[April 19, 2013 UPDATE] -- Lisa Rice, vice president of the National Fair Housing Alliance, responded to criticisms over the CFPB's efforts to acruie data on Americans' use of credit:

“Just wondering why the bankers are mad that the CFPB is beginning to do something that they have done for decades? ... Are they upset because now the CFPB will have the same data that they have and can better evaluate some of the arguments they (the bankers) make using this ‘proprietary’ data? ... The current environment is one in which the industry has information and data that no one else has — including the regulators. The regulators get to see what the industry is willing to share with them. This new development is indeed a game-changer. Just wondering why the pot is calling the kettle black.” [From POLITICO]

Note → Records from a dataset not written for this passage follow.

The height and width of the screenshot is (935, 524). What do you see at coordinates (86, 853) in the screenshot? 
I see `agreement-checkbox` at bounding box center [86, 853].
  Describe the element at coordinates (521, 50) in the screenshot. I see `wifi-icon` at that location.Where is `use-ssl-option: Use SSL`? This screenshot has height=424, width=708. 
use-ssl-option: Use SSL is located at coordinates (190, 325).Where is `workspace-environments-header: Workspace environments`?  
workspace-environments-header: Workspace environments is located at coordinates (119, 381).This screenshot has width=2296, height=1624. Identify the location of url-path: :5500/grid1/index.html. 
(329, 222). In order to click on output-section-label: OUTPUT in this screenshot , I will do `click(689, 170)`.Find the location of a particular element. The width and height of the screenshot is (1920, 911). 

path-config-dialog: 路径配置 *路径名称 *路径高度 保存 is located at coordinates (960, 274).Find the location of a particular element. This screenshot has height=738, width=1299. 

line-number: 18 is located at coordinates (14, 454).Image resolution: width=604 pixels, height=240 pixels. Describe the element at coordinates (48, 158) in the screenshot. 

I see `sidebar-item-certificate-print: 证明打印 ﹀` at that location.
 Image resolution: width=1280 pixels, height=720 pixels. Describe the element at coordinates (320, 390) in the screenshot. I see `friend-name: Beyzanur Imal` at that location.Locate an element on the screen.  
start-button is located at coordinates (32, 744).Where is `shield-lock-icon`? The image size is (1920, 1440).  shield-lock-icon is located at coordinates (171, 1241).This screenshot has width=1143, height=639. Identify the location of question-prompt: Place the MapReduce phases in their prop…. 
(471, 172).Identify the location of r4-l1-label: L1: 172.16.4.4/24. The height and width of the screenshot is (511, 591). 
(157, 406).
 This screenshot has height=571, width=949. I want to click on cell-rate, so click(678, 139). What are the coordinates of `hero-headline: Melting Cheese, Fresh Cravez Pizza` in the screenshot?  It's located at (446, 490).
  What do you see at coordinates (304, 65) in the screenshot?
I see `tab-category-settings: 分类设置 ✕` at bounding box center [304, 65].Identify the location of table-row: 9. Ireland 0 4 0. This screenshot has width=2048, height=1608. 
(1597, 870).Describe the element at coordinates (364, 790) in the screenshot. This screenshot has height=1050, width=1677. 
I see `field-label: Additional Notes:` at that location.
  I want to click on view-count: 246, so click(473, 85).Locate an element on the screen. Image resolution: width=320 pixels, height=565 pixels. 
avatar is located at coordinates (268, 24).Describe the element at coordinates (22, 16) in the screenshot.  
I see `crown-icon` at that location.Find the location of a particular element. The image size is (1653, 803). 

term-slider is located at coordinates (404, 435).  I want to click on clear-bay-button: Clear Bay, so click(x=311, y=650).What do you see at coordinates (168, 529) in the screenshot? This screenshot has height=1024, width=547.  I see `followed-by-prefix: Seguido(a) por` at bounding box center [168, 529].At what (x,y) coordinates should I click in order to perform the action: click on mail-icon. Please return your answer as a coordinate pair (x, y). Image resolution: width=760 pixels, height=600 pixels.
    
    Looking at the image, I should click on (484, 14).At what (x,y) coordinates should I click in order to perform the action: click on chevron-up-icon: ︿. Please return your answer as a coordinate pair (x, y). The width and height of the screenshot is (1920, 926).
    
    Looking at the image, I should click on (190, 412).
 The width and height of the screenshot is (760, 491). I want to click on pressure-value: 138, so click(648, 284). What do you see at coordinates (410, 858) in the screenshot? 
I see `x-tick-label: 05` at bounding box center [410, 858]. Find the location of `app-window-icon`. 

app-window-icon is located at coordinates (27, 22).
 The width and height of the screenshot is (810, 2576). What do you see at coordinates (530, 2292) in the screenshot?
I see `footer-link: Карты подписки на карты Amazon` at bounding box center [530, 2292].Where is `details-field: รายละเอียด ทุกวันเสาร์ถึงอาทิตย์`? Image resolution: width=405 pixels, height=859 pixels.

Richard Cordray, head of the 21-month-old Consumer Financial Protection Bureau, will be giving his semiannual report to the Senate Banking Committee on Tuesday, and he’s likely to face a few questions regarding the more than $20 million the agency is spending to buy data on how Americans use credit.

“Just not sure which is more problematic: the data grab or the expenditure,” an anonymous senior banking industry official told Politico.

The agency, founded in the wake of the mortgage meltdown and the 2010 Dodd-Frank Wall Street Reform and Consumer Protection Act, contends that to carry out its duties, it needs data, including information from lenders as well as companies that provide related data and analytical tools, such as Dublin-based Experian plc (LON:EXPN).

‘‘Do they need the reams and reams and reams of data we’re having to provide to them?’’ Susan Faulkner, senior vice president at Bank of America, asked in a recent interview, with Bloomberg. ‘‘Don’t we have to find a healthier balance here?’’

According to Cordray, the answer is yes, but next week he will likely have to be more specific than the CFPB has been so far as to why the agency wants the data and what it intends to do with it.

The CFPB is no friend to the banking industry. Almost a year to the day of its formation, the watchdog slapped Capital One Financial Corp. (NYSE:COF), the country’s 10th largest bank, with a $210 million fine, on charges it used deceptive marketing tactics to lure consumers into buying payment protection and credit monitoring services along with their credit cards. The McLean, Va.-based bank paid the fine but wasn't compelled to admit any wrongdoing.